Se han empeñado en que los sexos estén en lucha. Al parecer, hombres y mujeres somos hasta tal punto antagónicos que es imposible una relación de iguales si antes no se marcan límites y se llega a una entente cordial que delimite las normas del juego. Sin embargo, todo este constructo se basa en un error de fondo que toca al tema del consentimiento. Consentir es la clave en las relaciones y, en general, en cualquier actividad física que requiera límites o respeto. Firmamos consentimientos ante intervenciones quirúrgicas, para uso de datos y se requieren muestras de consentimiento claro en el ámbito de la intimidad.
No estoy en contra del uso del consentimiento y me parece adecuado que se fomente una cultura del consentimiento.
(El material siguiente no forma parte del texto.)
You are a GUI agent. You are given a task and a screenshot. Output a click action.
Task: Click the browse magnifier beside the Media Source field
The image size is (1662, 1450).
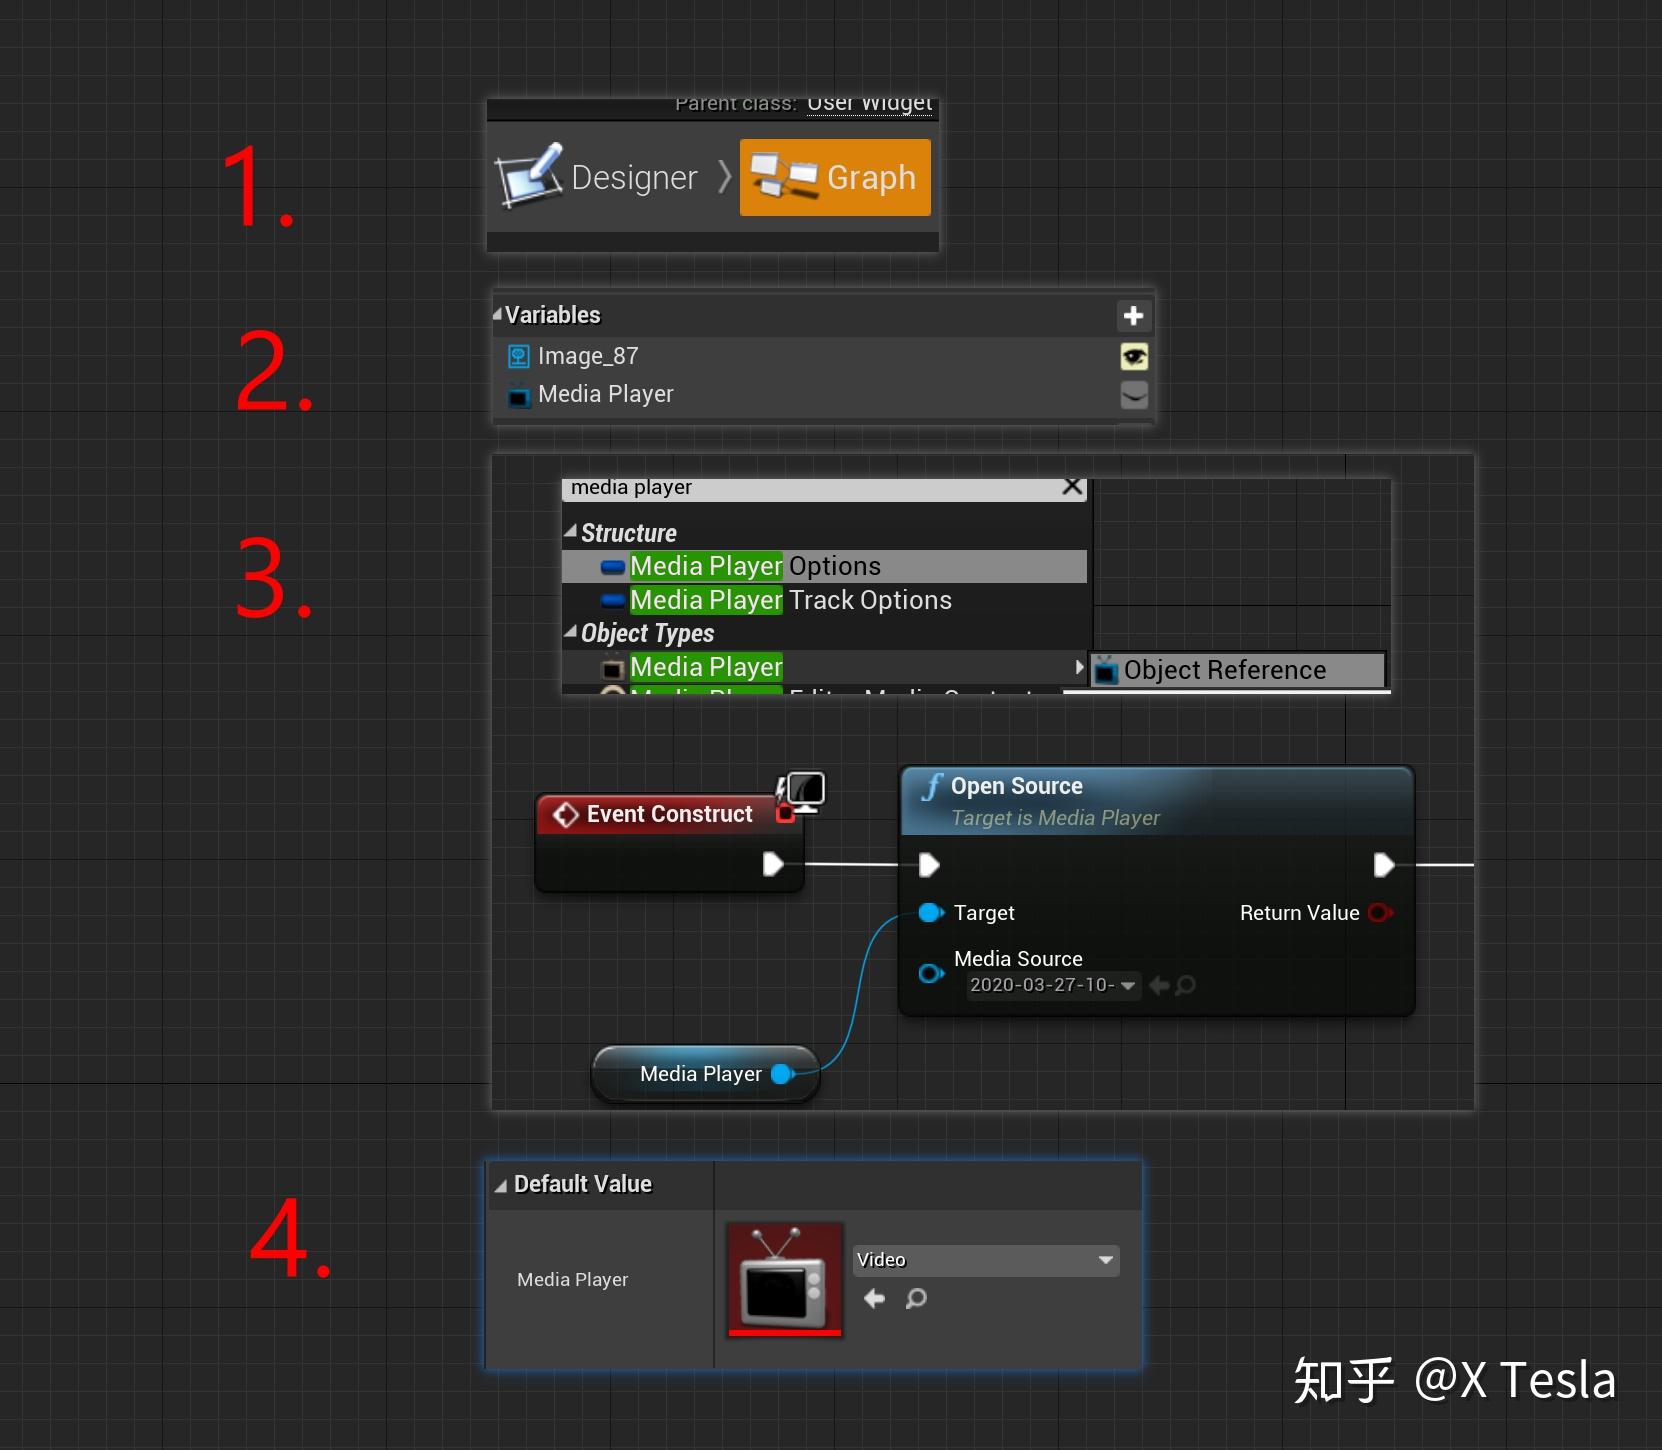1186,986
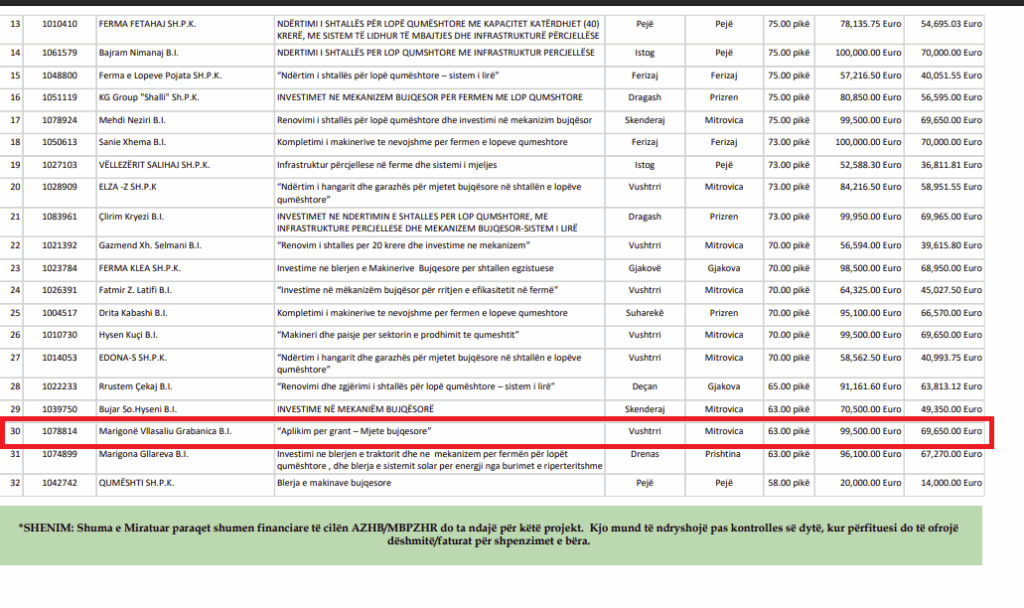Click the KG Group "Shalli" Sh.P.K. entry
Viewport: 1024px width, 608px height.
(151, 97)
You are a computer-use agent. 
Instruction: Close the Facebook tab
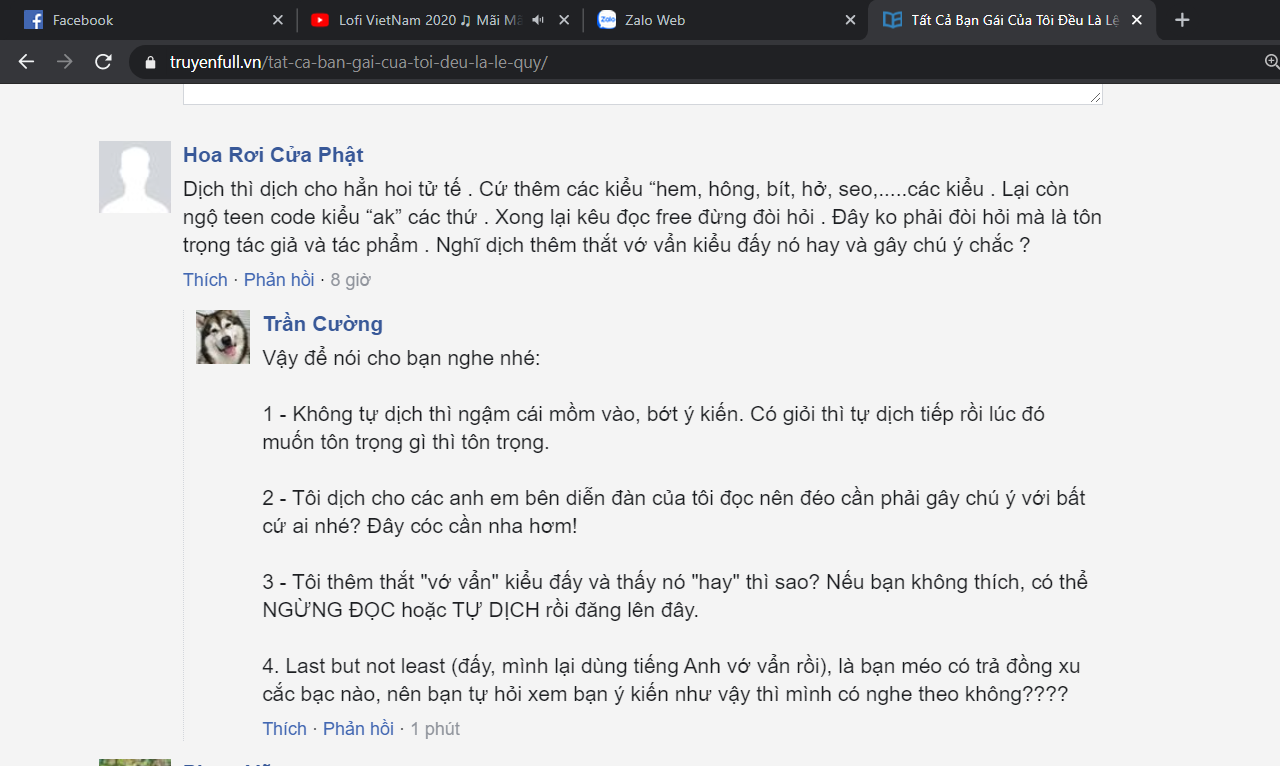[278, 20]
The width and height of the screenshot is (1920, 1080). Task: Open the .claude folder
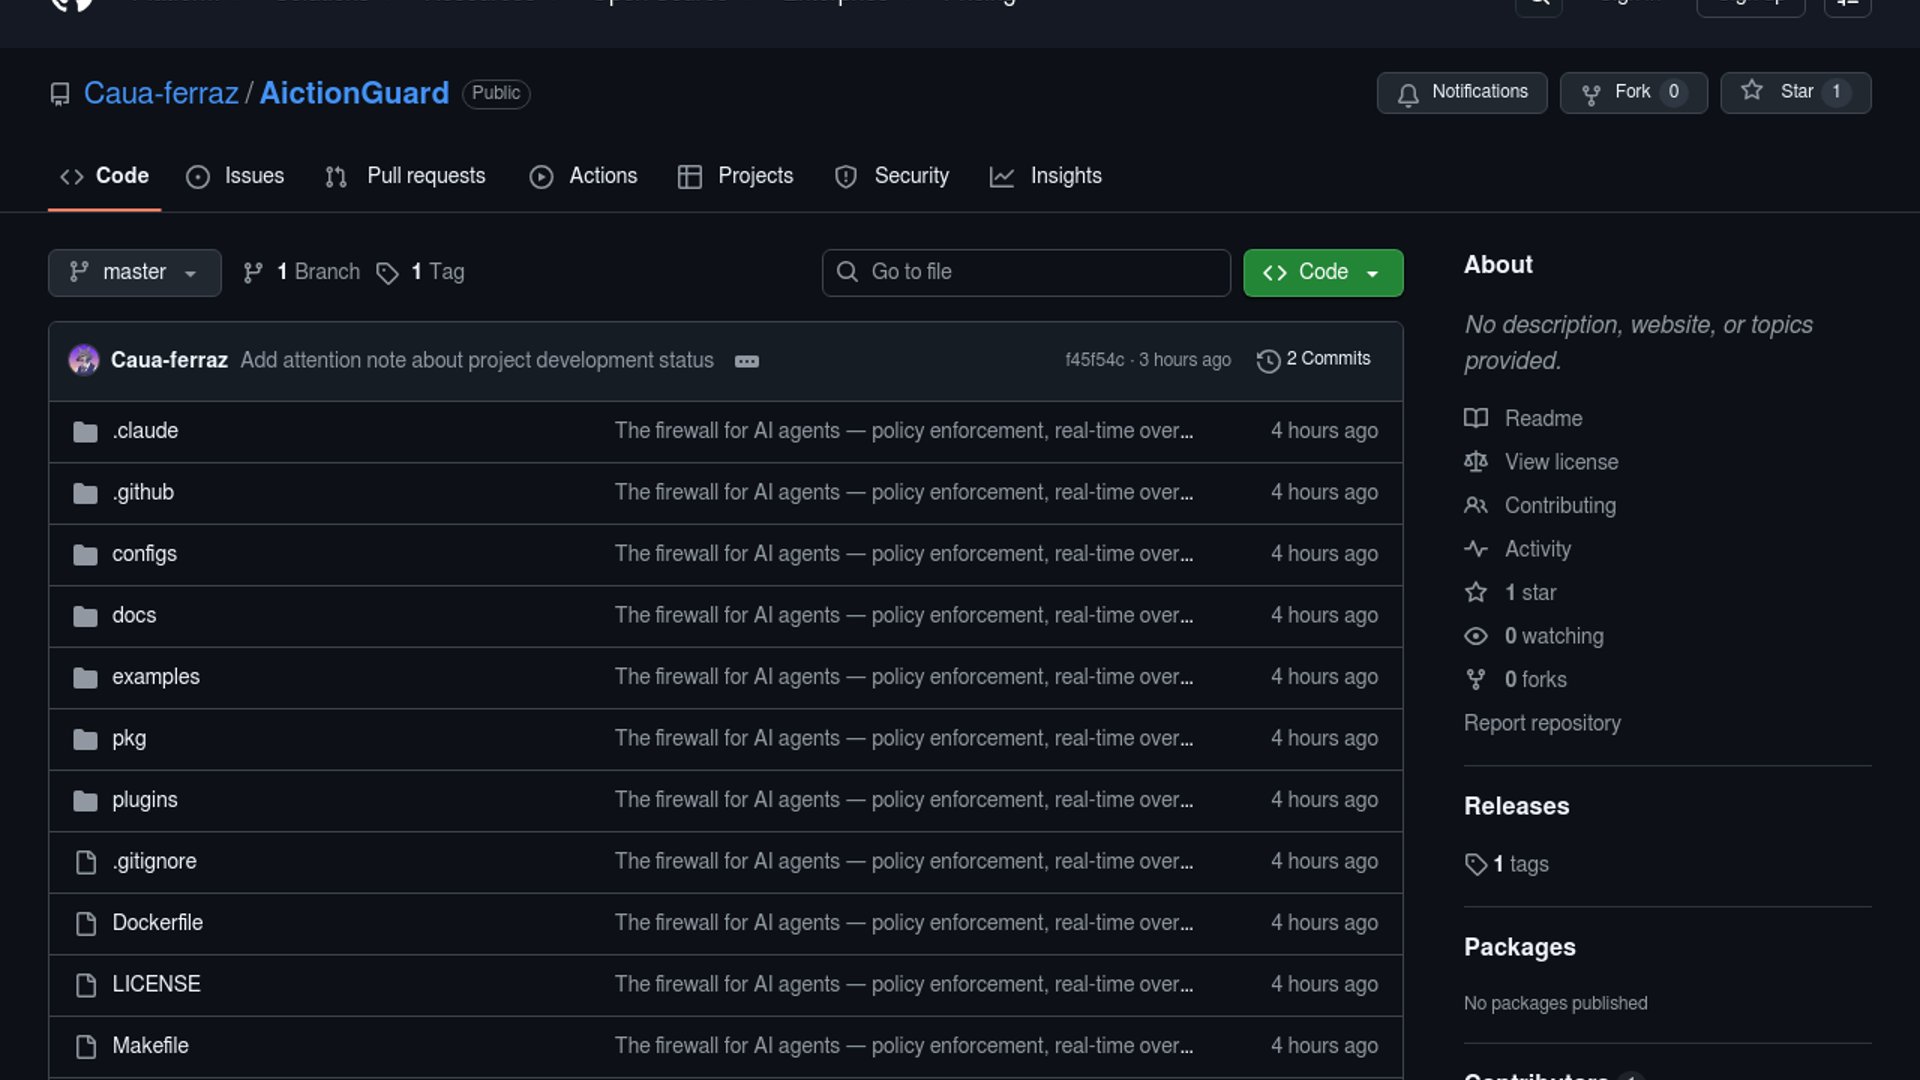[x=145, y=431]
Lo que me preocupa es que el consentir pueda ser el único criterio para la acción moral, que se olvide que existen un bien y un mal objetivo que no dependen del hecho de que la persona consienta o no en llevar a cabo una acción. Existen acciones que son malas o buenas en sí mismas y cuya moralidad no depende del consentimiento. Aunque yo estuviera de acuerdo en que me torturaran y diera mi consentimiento, todo ello no transformaría en buena la tortura ni eximiría al torturador de su responsabilidad.
En el fondo de la cuestión creo que reducir todo al consentimiento bien informado es simplista. Hay muchos detalles, motivos, presiones, traumas, ideas, sufrimiento, etc. Que pueden afectar a las personas a la hora de dar su brazo a torcer. Incluso una idea equivocada de la amistad o el amor puede dar al traste con la férrea voluntad de las personas que, enajenadas y probablemente faltas de cariño, caigan en brazos de los más sutiles manipuladores. Tal vez todo requiera un paso previo que fomente un respeto absoluto, un temor reverencial hacia la conciencia libre y una formación sólida que ayude a tener bien claro lo que es cada cosa, a conocer la Verdad.